[Exercise data Boundary: Start]

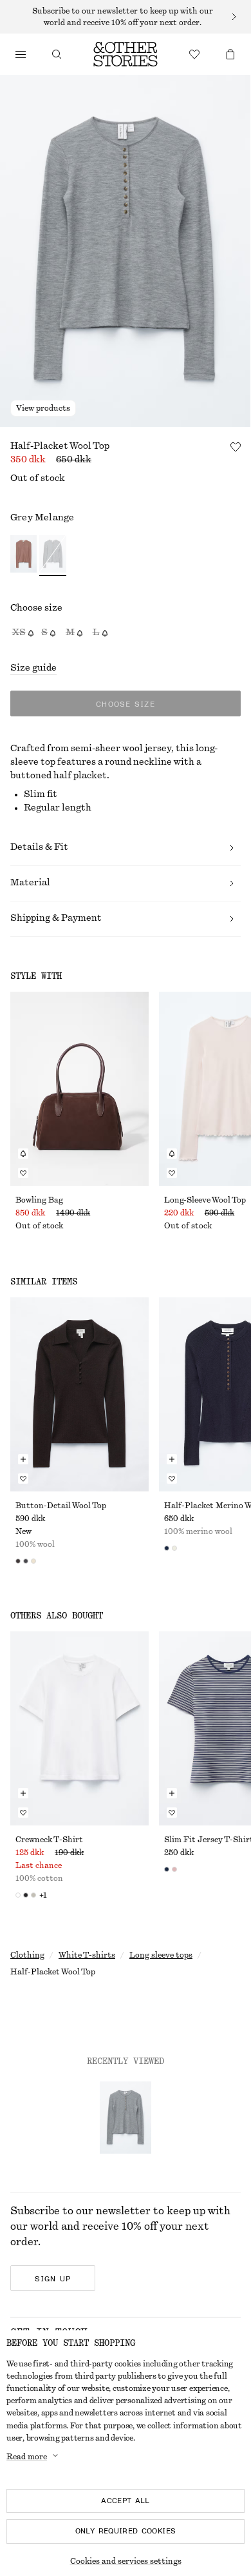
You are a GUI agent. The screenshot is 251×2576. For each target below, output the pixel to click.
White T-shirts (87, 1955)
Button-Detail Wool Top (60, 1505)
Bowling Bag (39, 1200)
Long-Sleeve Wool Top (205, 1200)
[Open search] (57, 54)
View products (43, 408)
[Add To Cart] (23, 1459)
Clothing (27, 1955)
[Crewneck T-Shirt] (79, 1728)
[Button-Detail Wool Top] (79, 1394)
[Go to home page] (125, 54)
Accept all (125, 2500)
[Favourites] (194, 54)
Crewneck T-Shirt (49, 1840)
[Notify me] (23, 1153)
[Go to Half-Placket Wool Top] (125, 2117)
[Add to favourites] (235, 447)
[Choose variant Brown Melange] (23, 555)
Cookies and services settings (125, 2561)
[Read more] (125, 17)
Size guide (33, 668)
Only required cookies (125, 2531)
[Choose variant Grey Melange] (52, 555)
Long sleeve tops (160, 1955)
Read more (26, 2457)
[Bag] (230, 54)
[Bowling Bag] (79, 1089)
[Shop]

[Exercise data Boundary: End]

[Exercise] A word-for-word copy of the listing is needed, with no pictures in it.

[Answer space]
You are a GUI agent. The screenshot is 251×2576. For each target below, output the pixel to click.
White T-shirts (87, 1955)
Button-Detail Wool Top (60, 1505)
Bowling Bag (39, 1200)
Long-Sleeve Wool Top (205, 1200)
[Open search] (57, 54)
View products (43, 408)
[Add To Cart] (23, 1459)
Clothing (27, 1955)
[Crewneck T-Shirt] (79, 1728)
[Button-Detail Wool Top] (79, 1394)
[Go to home page] (125, 54)
Accept all (125, 2500)
[Favourites] (194, 54)
Crewneck T-Shirt (49, 1840)
[Notify me] (23, 1153)
[Go to Half-Placket Wool Top] (125, 2117)
[Add to favourites] (235, 447)
[Choose variant Brown Melange] (23, 555)
Cookies and services settings (125, 2561)
[Read more] (125, 17)
Size guide (33, 668)
Only required cookies (125, 2531)
[Choose variant Grey Melange] (52, 555)
Long sleeve tops (160, 1955)
Read more (26, 2457)
[Bag] (230, 54)
[Bowling Bag] (79, 1089)
[Shop]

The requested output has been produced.